- Opening Delimiter -
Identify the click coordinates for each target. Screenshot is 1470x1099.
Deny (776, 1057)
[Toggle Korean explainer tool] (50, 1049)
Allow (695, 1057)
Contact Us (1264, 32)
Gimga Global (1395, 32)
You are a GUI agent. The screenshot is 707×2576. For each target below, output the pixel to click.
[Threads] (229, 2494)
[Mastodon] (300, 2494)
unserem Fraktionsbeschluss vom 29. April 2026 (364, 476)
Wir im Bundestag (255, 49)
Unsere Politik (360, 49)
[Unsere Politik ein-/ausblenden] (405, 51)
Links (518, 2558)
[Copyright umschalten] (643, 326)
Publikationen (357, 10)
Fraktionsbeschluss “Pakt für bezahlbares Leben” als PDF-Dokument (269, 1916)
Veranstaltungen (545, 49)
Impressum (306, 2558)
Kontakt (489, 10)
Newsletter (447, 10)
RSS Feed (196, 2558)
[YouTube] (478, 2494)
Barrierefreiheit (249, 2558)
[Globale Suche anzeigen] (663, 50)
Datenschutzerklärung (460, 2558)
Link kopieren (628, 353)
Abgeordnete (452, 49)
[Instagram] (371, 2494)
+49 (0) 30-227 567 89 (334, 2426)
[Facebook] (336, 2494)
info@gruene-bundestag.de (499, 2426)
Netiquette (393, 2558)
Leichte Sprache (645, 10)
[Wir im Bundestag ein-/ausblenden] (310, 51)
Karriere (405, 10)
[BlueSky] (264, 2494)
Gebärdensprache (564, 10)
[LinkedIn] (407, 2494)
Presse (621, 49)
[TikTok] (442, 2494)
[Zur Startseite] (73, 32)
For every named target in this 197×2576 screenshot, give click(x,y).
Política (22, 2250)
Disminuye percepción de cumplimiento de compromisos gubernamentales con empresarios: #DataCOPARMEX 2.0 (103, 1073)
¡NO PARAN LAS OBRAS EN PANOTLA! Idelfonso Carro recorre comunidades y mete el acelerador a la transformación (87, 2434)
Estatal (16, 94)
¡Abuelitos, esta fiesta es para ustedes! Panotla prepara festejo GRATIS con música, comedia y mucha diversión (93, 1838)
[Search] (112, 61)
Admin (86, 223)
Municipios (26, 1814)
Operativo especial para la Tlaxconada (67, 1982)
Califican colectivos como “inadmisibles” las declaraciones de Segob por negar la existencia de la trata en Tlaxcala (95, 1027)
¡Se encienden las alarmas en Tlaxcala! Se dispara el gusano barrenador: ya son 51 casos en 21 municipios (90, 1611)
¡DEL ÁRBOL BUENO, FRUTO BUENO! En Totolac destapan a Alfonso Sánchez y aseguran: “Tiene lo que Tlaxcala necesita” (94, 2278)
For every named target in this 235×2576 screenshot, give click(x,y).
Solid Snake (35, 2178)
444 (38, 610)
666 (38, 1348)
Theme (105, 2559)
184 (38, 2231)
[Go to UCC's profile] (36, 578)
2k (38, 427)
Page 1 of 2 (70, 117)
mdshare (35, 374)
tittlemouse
- Closing Delimiter -
- _Exercise goal_: All of the material, restated exactly, is the expected result.

- _Response to the exercise_:
Identify the click coordinates for each target. Screenshot is 1470x1099.
Deny (776, 1057)
[Toggle Korean explainer tool] (50, 1049)
Allow (695, 1057)
Contact Us (1264, 32)
Gimga Global (1395, 32)
You are a GUI agent. The screenshot is 707×2576. For each target below, output the pixel to click.
[Threads] (229, 2494)
[Mastodon] (300, 2494)
unserem Fraktionsbeschluss vom 29. April 2026 (364, 476)
Wir im Bundestag (255, 49)
Unsere Politik (360, 49)
[Unsere Politik ein-/ausblenden] (405, 51)
Links (518, 2558)
[Copyright umschalten] (643, 326)
Publikationen (357, 10)
Fraktionsbeschluss “Pakt für bezahlbares Leben” als PDF-Dokument (269, 1916)
Veranstaltungen (545, 49)
Impressum (306, 2558)
Kontakt (489, 10)
Newsletter (447, 10)
RSS Feed (196, 2558)
[YouTube] (478, 2494)
Barrierefreiheit (249, 2558)
[Globale Suche anzeigen] (663, 50)
Datenschutzerklärung (460, 2558)
Link kopieren (628, 353)
Abgeordnete (452, 49)
[Instagram] (371, 2494)
+49 (0) 30-227 567 89 (334, 2426)
[Facebook] (336, 2494)
info@gruene-bundestag.de (499, 2426)
Netiquette (393, 2558)
Leichte Sprache (645, 10)
[Wir im Bundestag ein-/ausblenden] (310, 51)
Karriere (405, 10)
[BlueSky] (264, 2494)
Gebärdensprache (564, 10)
[LinkedIn] (407, 2494)
Presse (621, 49)
[TikTok] (442, 2494)
[Zur Startseite] (73, 32)
For every named target in this 197×2576 screenshot, give click(x,y).
Política (22, 2250)
Disminuye percepción de cumplimiento de compromisos gubernamentales con empresarios: #DataCOPARMEX 2.0 (103, 1073)
¡NO PARAN LAS OBRAS EN PANOTLA! Idelfonso Carro recorre comunidades y mete el acelerador a la transformación (87, 2434)
Estatal (16, 94)
¡Abuelitos, esta fiesta es para ustedes! Panotla prepara festejo GRATIS con música, comedia y mucha diversión (93, 1838)
[Search] (112, 61)
Admin (86, 223)
Municipios (26, 1814)
Operativo especial para la Tlaxconada (67, 1982)
Califican colectivos como “inadmisibles” las declaraciones de Segob por negar la existencia de la trata en Tlaxcala (95, 1027)
¡Se encienden las alarmas en Tlaxcala! Se dispara el gusano barrenador: ya son 51 casos en 21 municipios (90, 1611)
¡DEL ÁRBOL BUENO, FRUTO BUENO! En Totolac destapan a Alfonso Sánchez y aseguran: “Tiene lo que Tlaxcala necesita” (94, 2278)
For every named target in this 235×2576 screenshot, give click(x,y).
Solid Snake (35, 2178)
444 (38, 610)
666 (38, 1348)
Theme (105, 2559)
184 (38, 2231)
[Go to UCC's profile] (36, 578)
2k (38, 427)
Page 1 of 2 (70, 117)
mdshare (35, 374)
tittlemouse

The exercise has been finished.